Gettysburg: The Last Invasion (27 page)

Read Gettysburg: The Last Invasion Online

Authors: Allen C. Guelzo

Tags: #Non-Fiction, #History

O’Neal did not get very far. A rebel orderly came pelting after him and pulled him back to Pettigrew, who “reexamined me, asking whether there were any Yankees in town, when I left town and whether I had any newspapers.” O’Neal knew nothing about Yankees in Gettysburg, and so a second time Pettigrew released him. But this time, Pettigrew demanded that O’Neal ride with him into Gettysburg and go no farther out along the pike. They jogged only a short distance farther when, perched upon a steep ridgeline between them and the town, Pettigrew saw “about a half-dozen mounted men”—Union cavalry. “I understood you to say there were no Yankees in [the] town,” Pettigrew said irritably. “There are mounted men!” O’Neal was as surprised as Pettigrew, since there had been no Federal cavalrymen in Gettysburg when he left on his rounds that morning. More bad news soon came back to Pettigrew. Two Confederates—Heth’s division surgeon,
E. B. Spence, and Longstreet’s spy, Henry Harrison—had taken themselves ahead of Pettigrew that morning into town, Surgeon Spence to “procure some medical supplies” at “the first drug-store” he could find, and Harrison to look around the general area.

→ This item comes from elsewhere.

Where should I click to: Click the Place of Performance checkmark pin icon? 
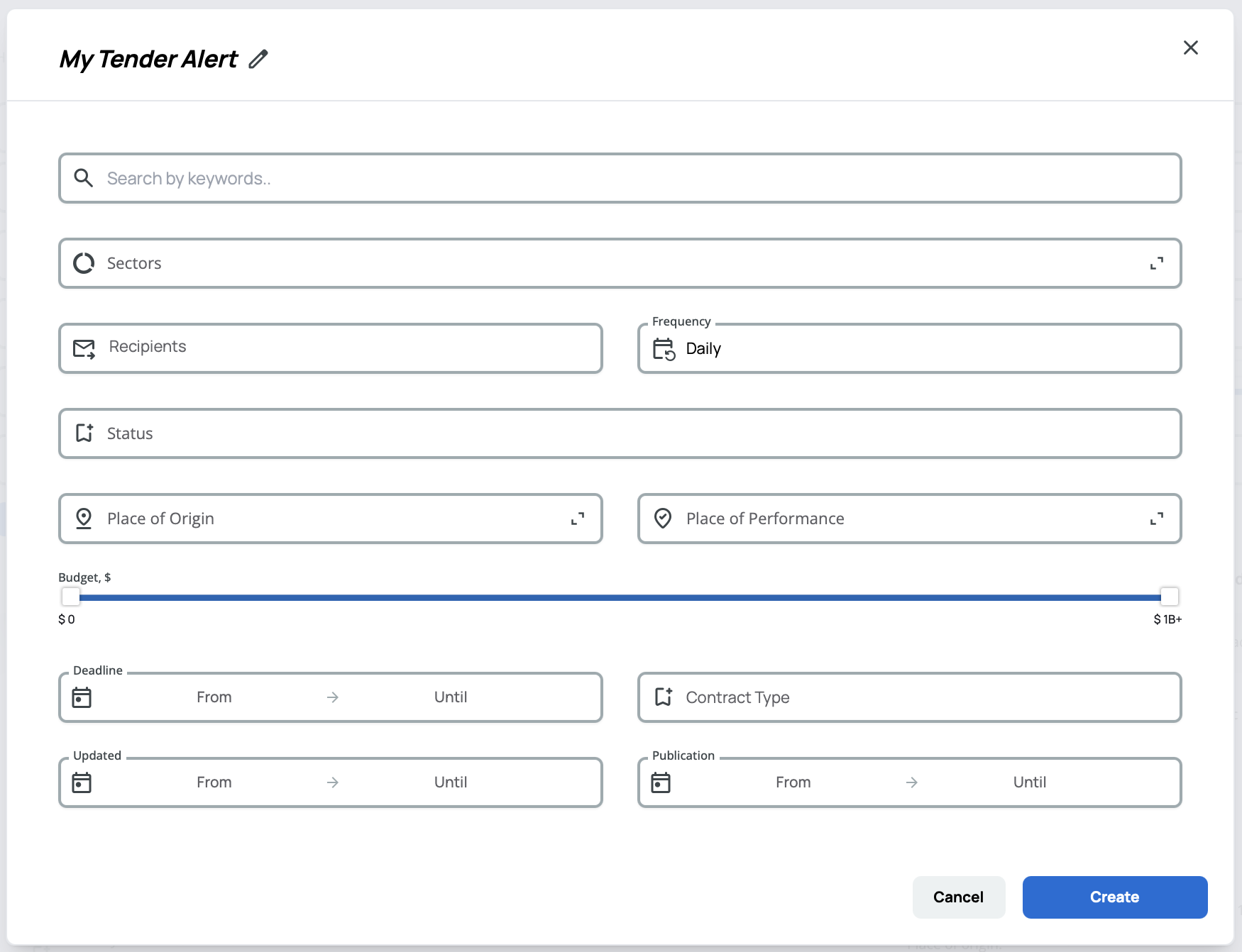pyautogui.click(x=663, y=519)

Both of them were there when Buford’s troopers came riding up from below town, and both bolted back to warn Pettigrew “that a superior force of the enemy were moving on Gettysburg.” A few of Pettigrew’s officers claimed they could hear “drums beating on the farther side of town.” That meant infantry, and infantry very likely could mean the
Army of the Potomac.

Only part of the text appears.